Banco Central: sindicato fala em protesto, greve e nova fase da “operação-padrão”

Banco Central
A pressão serve para que o governo de Lula reestruture as carreiras na autarquia | Foto: Marcello Casal Jr/Agência Brasil

O protesto marcado para a próxima semana e a ameaça de greve não são, contudo, as únicas movimentações por parte da diretoria do Sinal. A entidade também afirmou, nesta semana, que a terceira fase da chamada “operação-padrão” teve início.

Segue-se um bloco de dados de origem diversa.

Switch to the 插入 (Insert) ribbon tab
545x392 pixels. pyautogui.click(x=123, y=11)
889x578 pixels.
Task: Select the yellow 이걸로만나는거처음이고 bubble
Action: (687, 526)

Leia também: “Alunos invadem prédio da USP em protesto contra possível reprovação de grevistas”

A operação-padrão, ou operação tartaruga, é um tipo de manifestação por parte de servidores. Trata-se, a saber, da realização do que os próprios funcionários consideram como serviços básicos — nada além disso. Esse tipo de ação geralmente antecede paralisação de determinada categoria.

A consequência de uma operação-padrão é uma maior lentidão na prestação de serviços, causando prejuízos a empregadores. Quando o serviço é público, o objetivo seria divulgar “uma causa” à população.

De acordo com o sindicato, mais de 70% dos servidores do BC aderiram à nova fase da operação-padrão, que ocorre desde julho. Com essa postura por parte dos funcionários, o próprio Sinal afirma que isso impacta em projetos do banco, como a implementação da moeda digital Drex e o projeto do Pix parcelado.

O sindicato informou, por fim, que a apresentação de dados de atividades econômica e de supervisão sentiriam os efeitos da paralisação. Além disso, a entidade afirma que há a possibilidade de mais adiamentos e suspensão das atividades com agentes do mercado financeiro.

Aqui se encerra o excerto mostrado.